What is a zero-rating offer?
Zero-rating offers are becoming an increasingly popular way for mobile networks to attract new customers, or encourage existing customers to upgrade their contracts. This kind of offer allows unlimited ‘free’ access to a particular service, using a mobile data connection.
Three’s Go Binge offer is a perfect example of this. Go Binge allows Three customers unlimited access to Netflix, TVPlayer, Deezer and SoundCloud, with no impact on their data usage for the month. That means you can stream movies, shows and music using those apps as much as you like, without ever hitting your limit.
Of course, existing customers need to upgrade to a more expensive contract, with at least 4GB of monthly data included, to take advantage.
Which UK networks have zero-rating offers?
Three isn’t the first UK network to dip its toes in the murky waters of zero-rating deals, of course. For instance, Virgin Mobile did something similar recently, offering unlimited WhatsApp and Facebook Messenger use for customers. You can send photos and even video clips to other users and it won’t count towards your data allowance for the month.
Are zero-rating offers illegal, and do they break net neutrality laws?

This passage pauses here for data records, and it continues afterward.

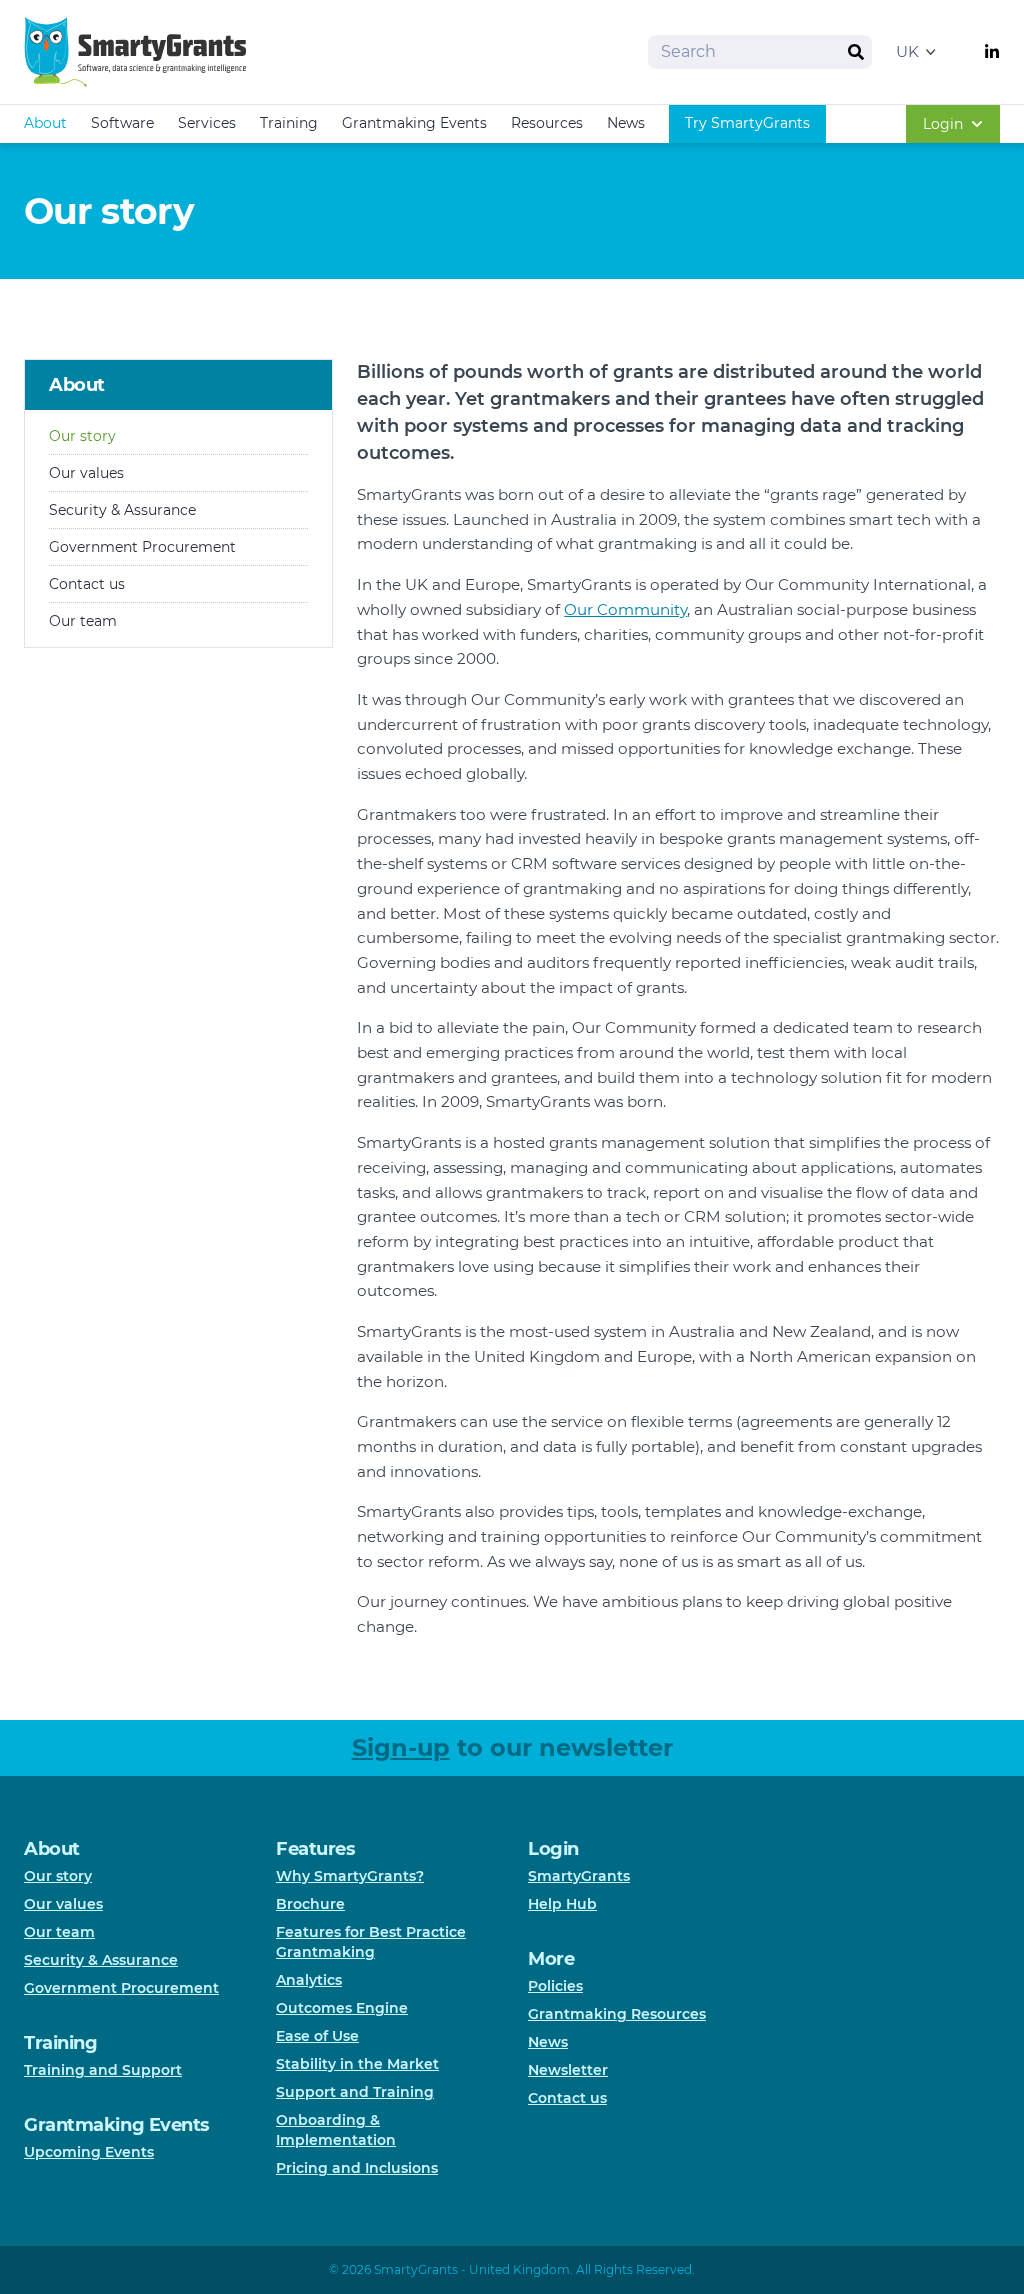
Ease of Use (317, 2036)
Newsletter (568, 2070)
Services (207, 123)
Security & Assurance (122, 510)
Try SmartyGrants (747, 123)
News (626, 123)
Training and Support (103, 2070)
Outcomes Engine (342, 2008)
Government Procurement (142, 547)
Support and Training (355, 2092)
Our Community (625, 609)
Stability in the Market (357, 2064)
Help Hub (562, 1904)
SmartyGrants (579, 1876)
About (45, 123)
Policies (555, 1986)
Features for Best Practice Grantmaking (371, 1942)
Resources (547, 123)
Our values (86, 473)
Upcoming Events (89, 2152)
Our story (82, 436)
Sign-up (401, 1747)
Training (289, 123)
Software (122, 123)
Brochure (310, 1904)
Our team (83, 621)
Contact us (87, 584)
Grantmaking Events (414, 123)
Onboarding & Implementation (336, 2130)
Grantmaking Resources (617, 2014)
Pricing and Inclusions (357, 2168)
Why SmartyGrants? (350, 1876)
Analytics (309, 1980)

Zero-rating offers such as these clearly promote certain online services above others. In the Go Binge case, Three is giving customers a rather enticing incentive to use Netflix over rivals such as Amazon Prime Video, for instance.
Luckily, the likes of Netflix and Amazon Prime Video now offer customers the option to download movies and shows, to watch offline. However, the full online catalogue usually isn’t included in this feature. Which means the ability to stream everything at no data cost is definitely a big deal.
Zero-rating offers are still legal in the UK and Europe, although the Body of European Regulators of Electronic Communications (deep inhale) is clamping down on such practices. For instance, a provider which blocks or slows down access to select services when a data cap is reached, while still allowing full access to another service, would be breaking net neutrality guidelines.
For now, like it or not, UK mobile providers can continue to offer such deals to customers.